The Nipah virus has been confirmed as the culprit in a cluster of patients in the Indian state of Kerala, killing at least 10 people and leaving 2 others critically ill. A relatively rare virus harbored in fruit bats and pigs, Nipah has a fatality rate above 70% and has no cure.
Why it matters: A person infected in Kerala today could be in New Delhi or Frankfurt or Washington tomorrow. The 2014–15 West Africa Ebola outbreak highlighted just how threatening a runaway epidemic can become.
The threat of emerging infectious diseases — particularly ones with the potential to jump species and spread by airborne droplets — requires urgent global attention, transparent information-sharing and a coordinated response. Nipah can cause encephalitis (inflammation of the lining of the brain) as well as pulmonary disease, which, by inducing coughs, increases the chance of person-to-person spread.

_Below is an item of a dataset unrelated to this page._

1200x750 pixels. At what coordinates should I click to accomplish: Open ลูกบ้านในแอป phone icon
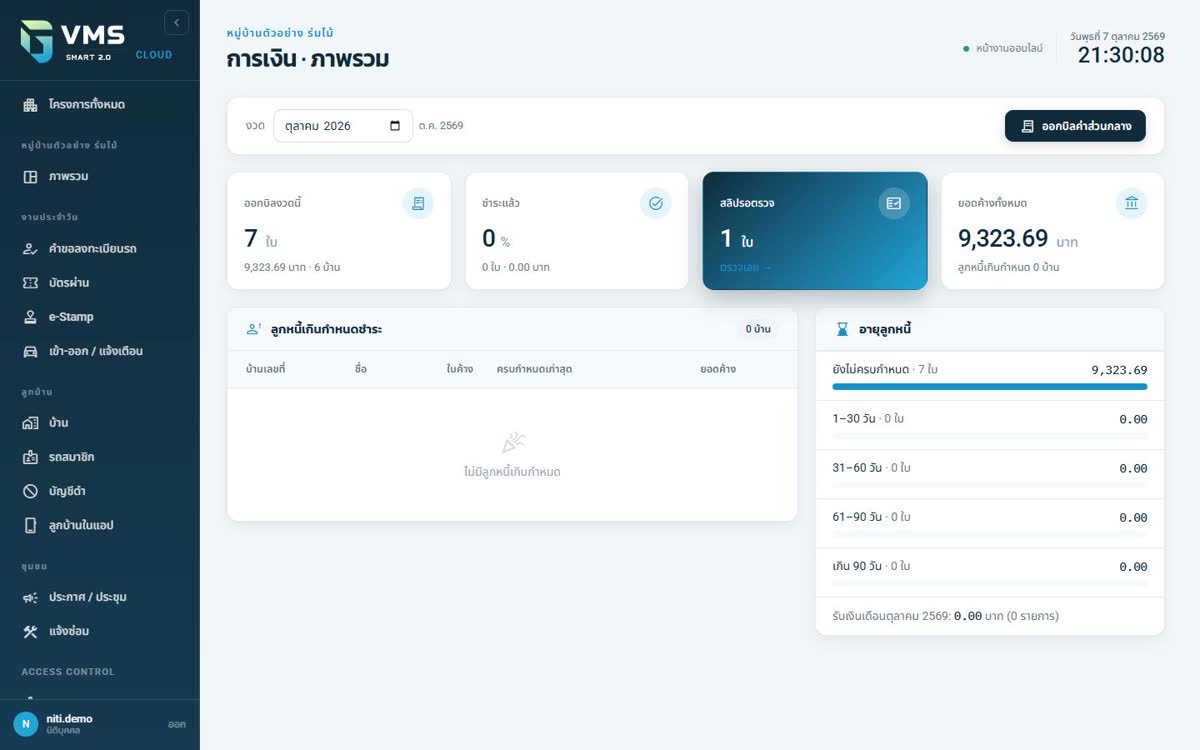(30, 525)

What’s next: Measures taken now by health officials in the state of Kerala, along with experts from the All India Institute of Medical Sciences and the Indian National Center for Disease Control (NCDC), will be critical to keeping this outbreak in check. Careful epidemiological analysis, implementation of isolation and quarantine measures, and solid, forthright risk communications will all be important strategies implemented in the coming days.
Dan Hanfling is a contributing scholar at the Johns Hopkins Center for Health Security and clinical professor of emergency medicine at George Washington University.